Una diputada canaria, Ana María Oramas, ha saltado a la fama por su ternurista intervención en el Debate pasado al dirigirse a Zapatero, en un tono de lo más meloso, para lamentar el sacrificio que la Presidencia ha debido suponerle como padre y esposo, y desearle en su inmediata jubilación que recupere esos goces familiares que, según ella, la vida pública arrebata a sus protagonistas. Es verdad, en cierto sentido, que la política come el coco, como dirían los perjudicados hijos, que la vida pública suele obsesionar a sus protagonistas hasta el punto de perjudicar eso de que tanto se habla bajo la rúbrica de “conciliación familiar” con el oficio, toda vez que en ella los horarios suelen ser largos y las preocupaciones se sobreponen a los sentimientos hasta deshumanizar la vida de quienes tal vez fueran, por la cuenta que a todos nos trae, los ciudadanos cuya vida habría que preservar más de la deshumanización. Ahora bien, la señora Oramas parece que cree que sólo los políticos ven saqueada su intimidad, como si no le bastara mirar alrededor para caer en la cuenta de que, para amputados familiarmente, los mineros que trabajan de sol a sol, los pescadores aislados en la mar días, meses y hasta años, los miles de trabajadores nocturnos que ven invertido, junto al propio ritmo sueño-vigilia, el desarrollo normal de sus vidas familiares. ¡Ya quisiera un policía aislado de su familia durante años –preceptivamente—en el País Vasco, ya un marino o un pastor trashumante, forzados por definición a pasar más de media vida aislados de los suyos, tener el horario de un político que, para empezar, nadie establece ni vigila como en el caso de la mayoría de los trabajadores!
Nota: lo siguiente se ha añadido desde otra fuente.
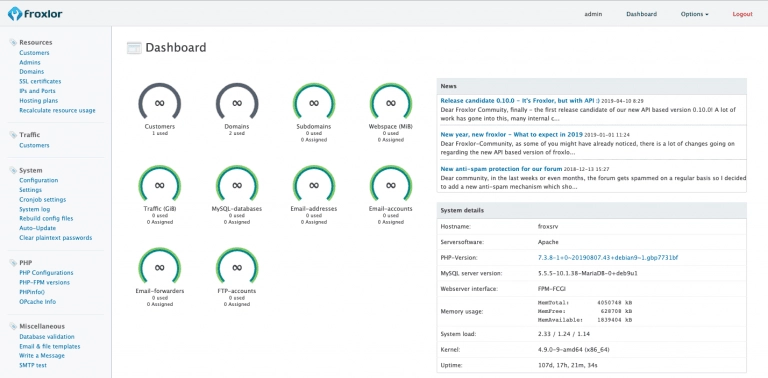Click the Froxlor logo icon
768x378 pixels.
pyautogui.click(x=15, y=14)
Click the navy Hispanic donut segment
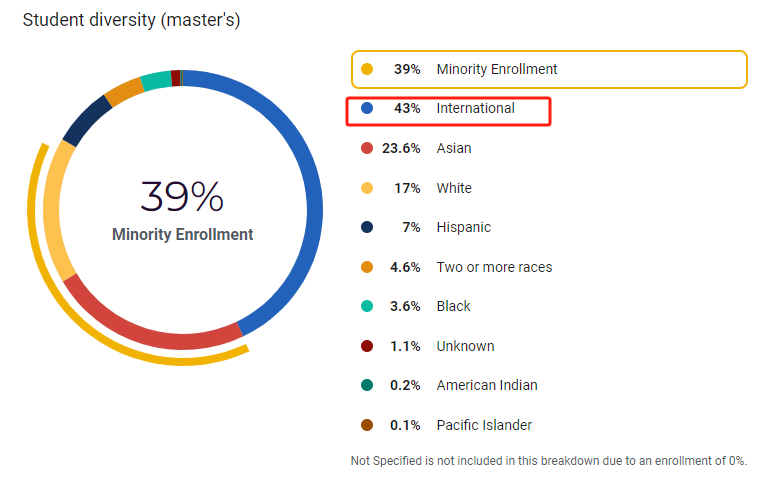The image size is (782, 478). point(86,120)
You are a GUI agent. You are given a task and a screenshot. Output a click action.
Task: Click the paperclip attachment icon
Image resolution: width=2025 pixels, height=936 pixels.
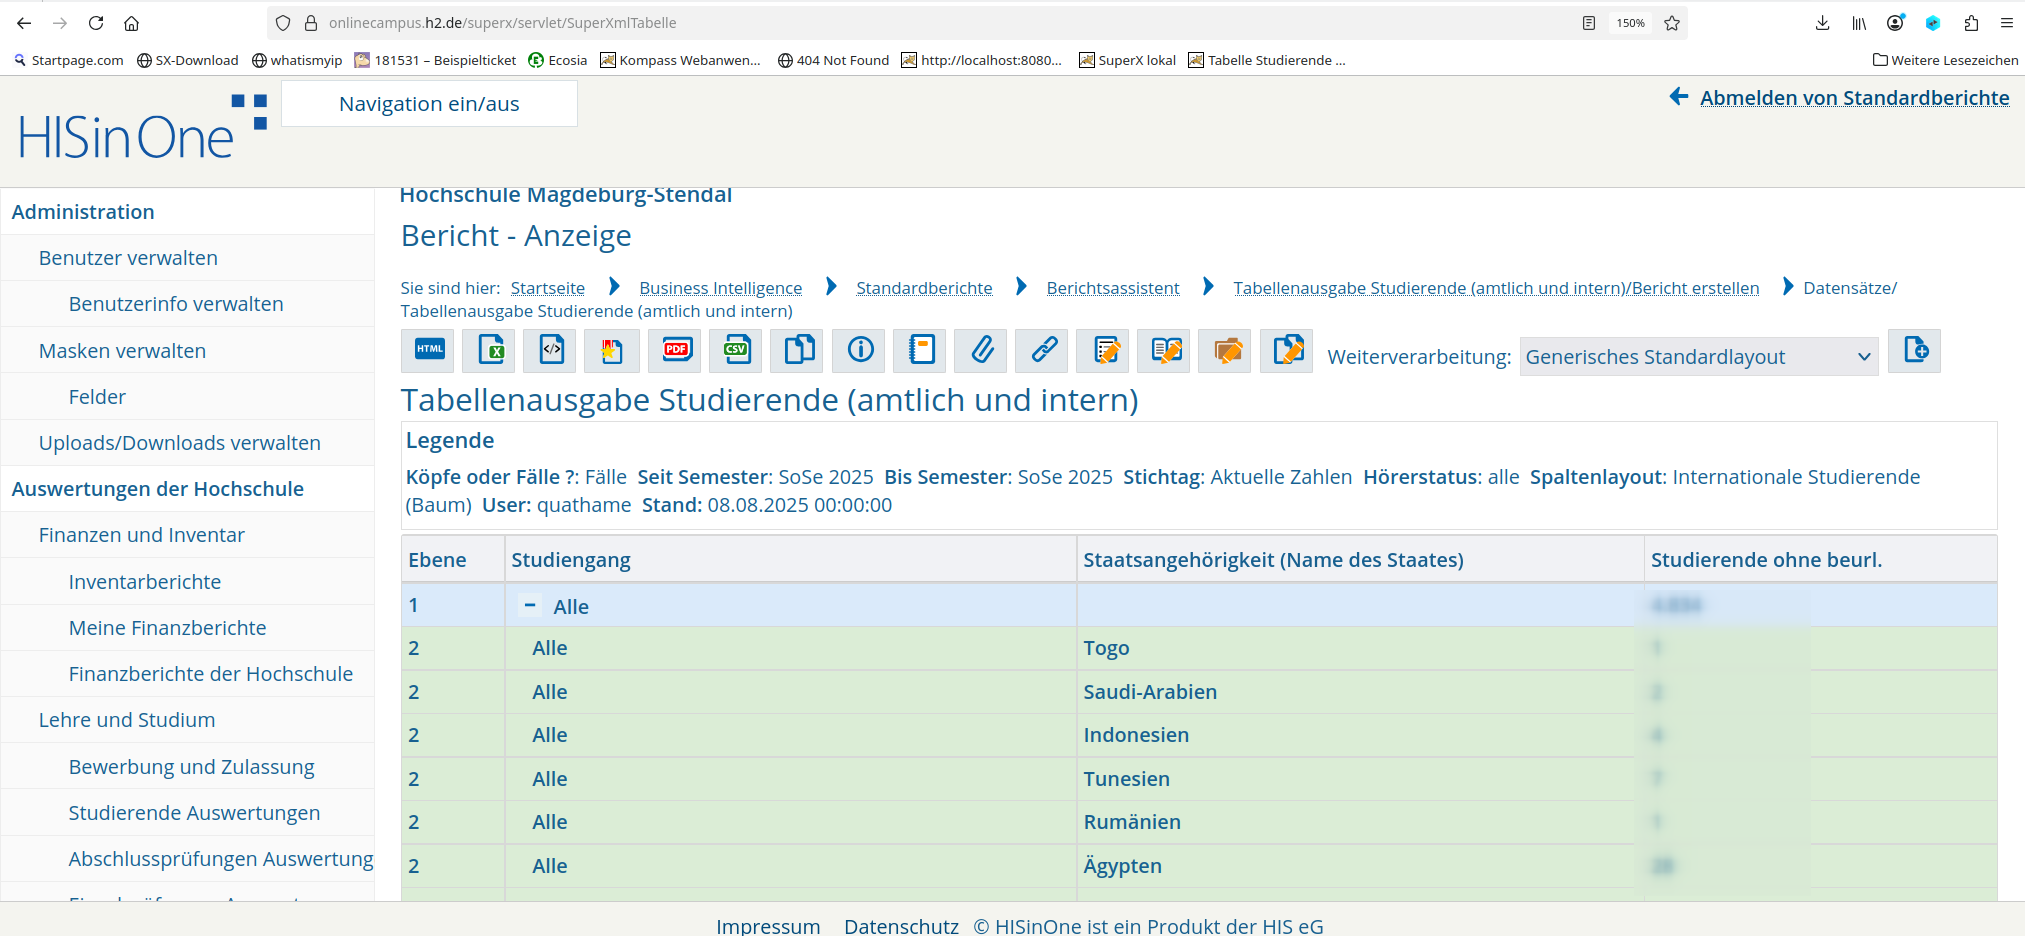click(982, 350)
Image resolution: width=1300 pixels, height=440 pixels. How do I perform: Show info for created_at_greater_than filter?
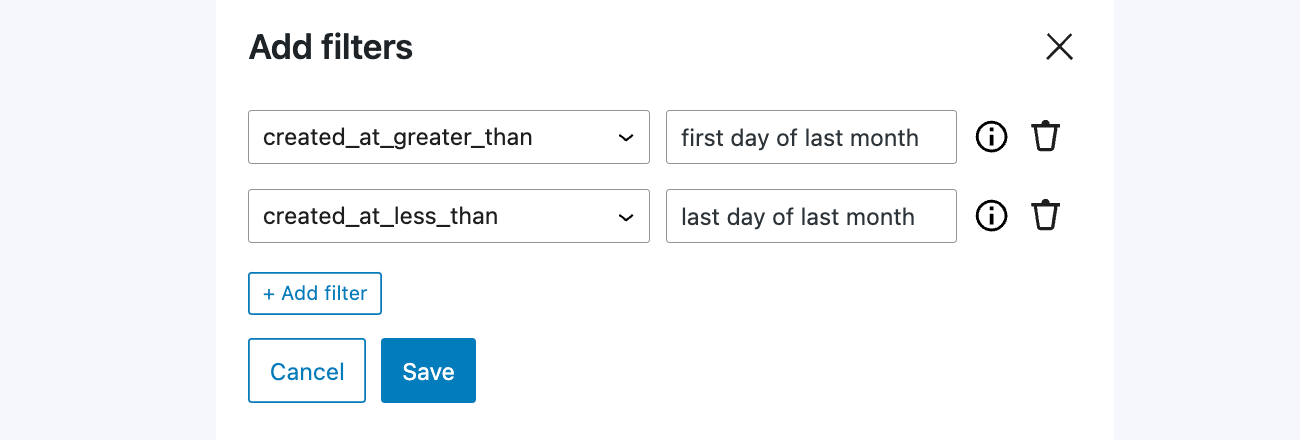991,137
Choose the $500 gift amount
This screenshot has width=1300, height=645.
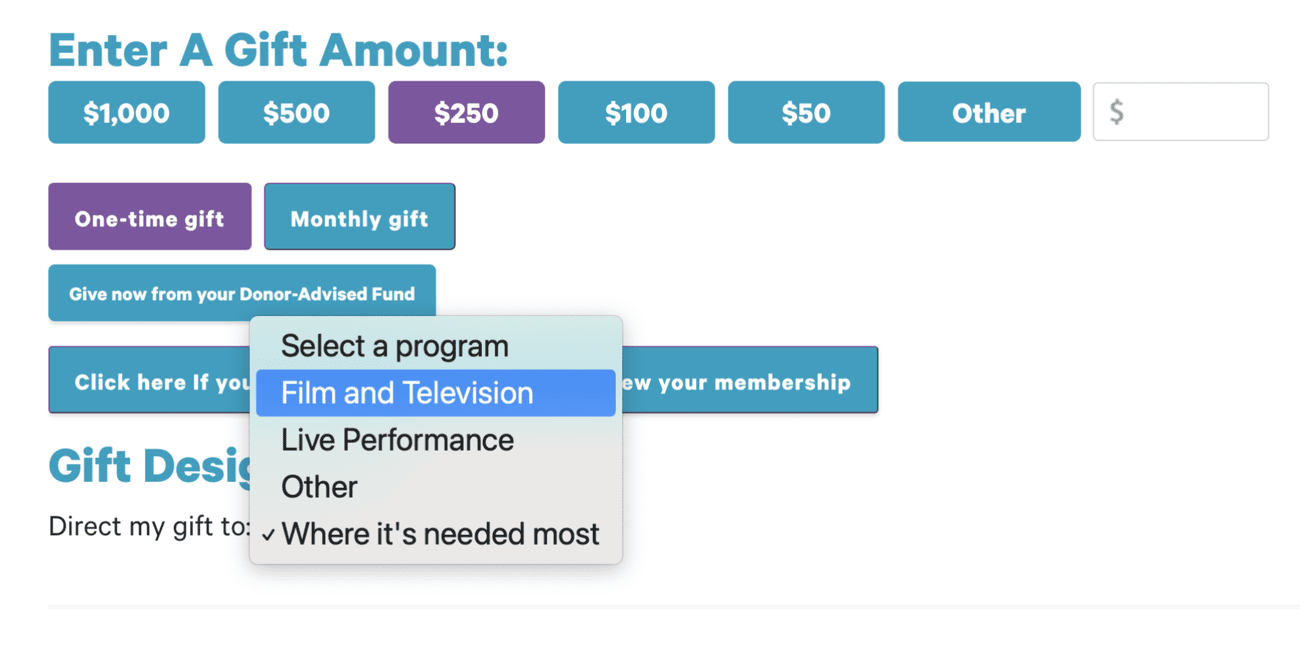tap(296, 113)
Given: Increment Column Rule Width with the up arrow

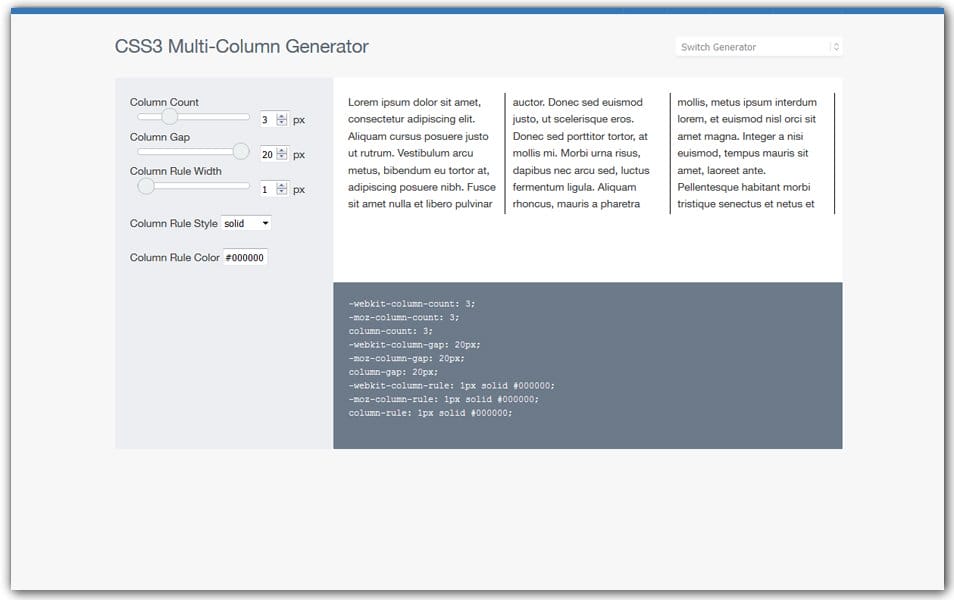Looking at the screenshot, I should [x=281, y=185].
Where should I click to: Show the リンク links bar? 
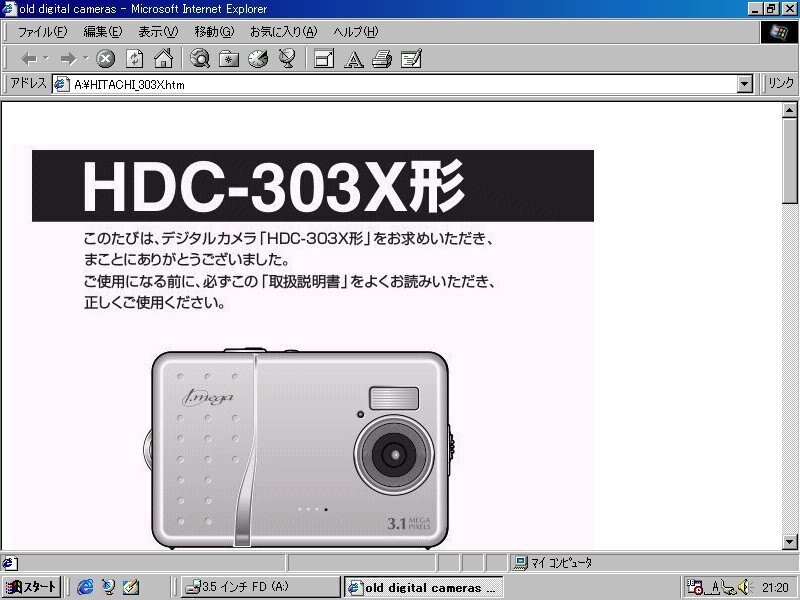(x=779, y=84)
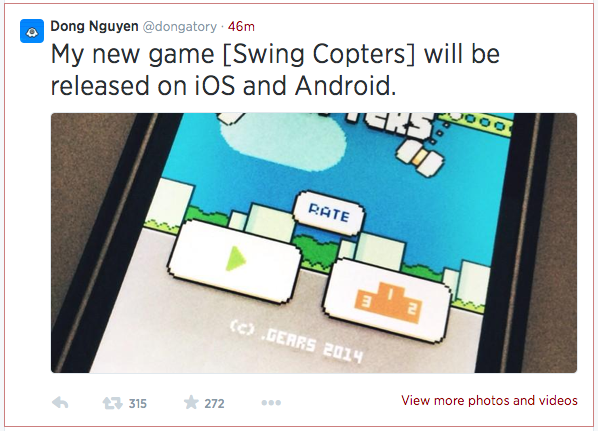
Task: Open the 46m timestamp link
Action: pyautogui.click(x=241, y=27)
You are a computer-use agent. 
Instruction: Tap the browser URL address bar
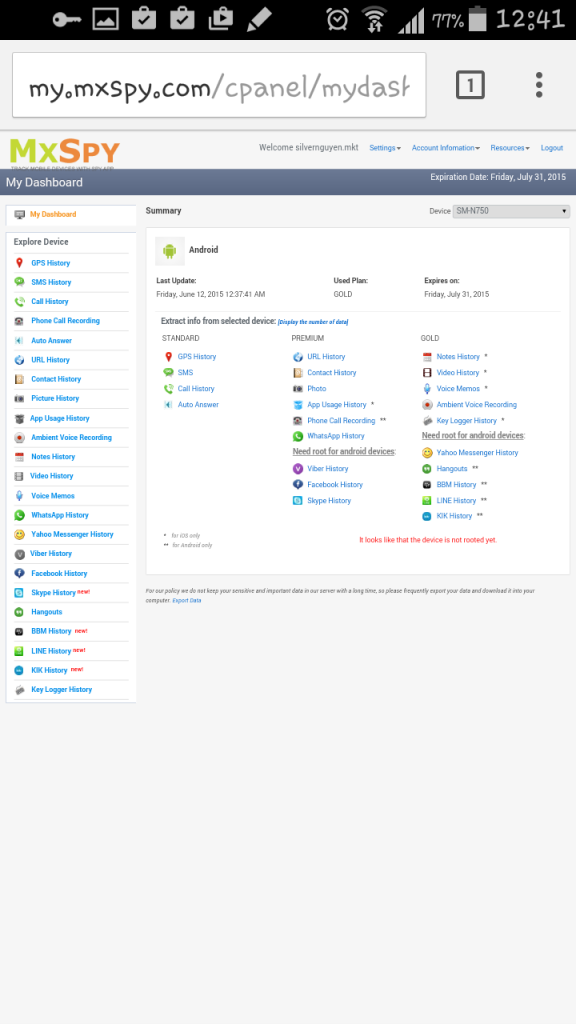(219, 86)
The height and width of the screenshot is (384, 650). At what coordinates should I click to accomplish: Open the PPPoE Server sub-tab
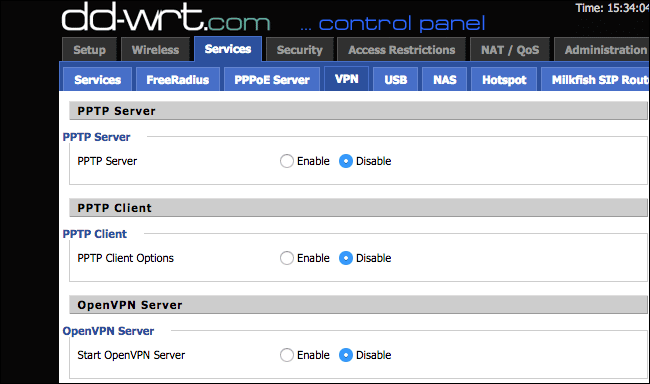pos(272,79)
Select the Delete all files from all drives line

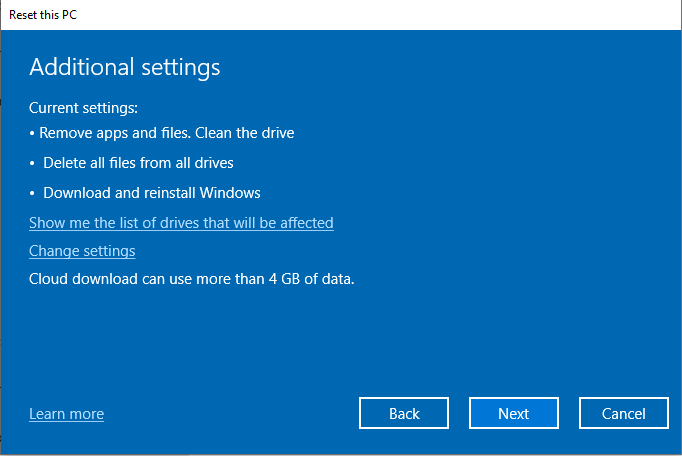(138, 163)
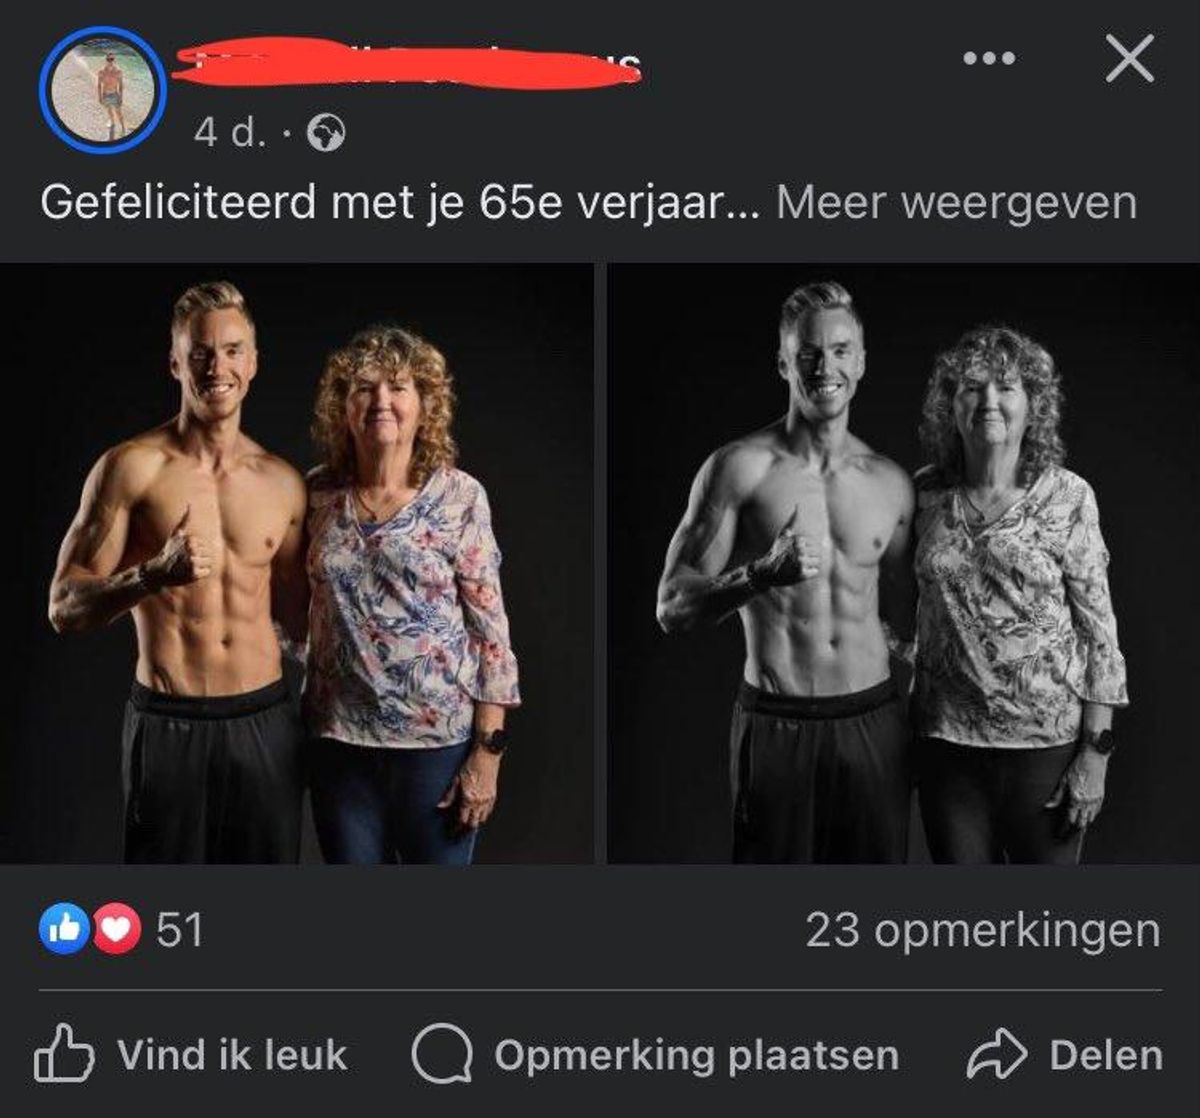1200x1118 pixels.
Task: Open the black-and-white photo on the right
Action: 904,564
Verá, no se niega el sacrificio que en la política hacen sus protagonistas ni se pueden ignorar las incomodidades que, junto a tantos privilegios, implica el alto cargo, sino de señalar que semejante elogio de su propio oficio supone un olímpico olvido de las duquitas de los demás. He oído encomiar este monólogo por razones humanitarias. A mí, sinceramente, me ha parecido, además de impropio, de lo más cursi.

 

Lo que no sé es qué habrán podido pensar a lo largo y a lo ancho de España, oyendo a la diputada, los millones de parados que ya querrían, las criaturas, que les cayera encima un horario apretado, sobre todo, en los sillones del poder, por no hablar de los cientos de miles de padres de familia que carecen de todo ingreso y, en consecuencia, no es que no disfruten de sus hijos, sino que no les pueden dar de comer un par de veces al día. Dudo que ZP pueda “mirar a los ojos” a ese ejército de reserva que sabe mejor que nadie lo que es ver rota su entera vida familiar.

Las cosas de comer

No me acuerdo ya quien fue el primero de nuestros próceres en decir eso tan elocuente de que “con las cosas de comer no se juega”, pero a la vista está que la filosofía profunda del dicho ha calado hasta la médula nuestra política. Lo acabamos de ver en el Parlamento de Andalucía donde, tras las palabras encendidas y los brindis al sol, han sido rechazadas, una tras otra, todas las propuestas de austeridad planteadas al gobiernillo de la autonomía: nada de eliminar las “cesantías”, nada de prescindir de los privilegios de los ex-Presidentes, nada, en fin, de casi nada. La austeridad, para los otros, nunca en la vida pública. Griñán ha consagrado este precepto a pesar del millón tres cientos mil parados y de todo lo demás.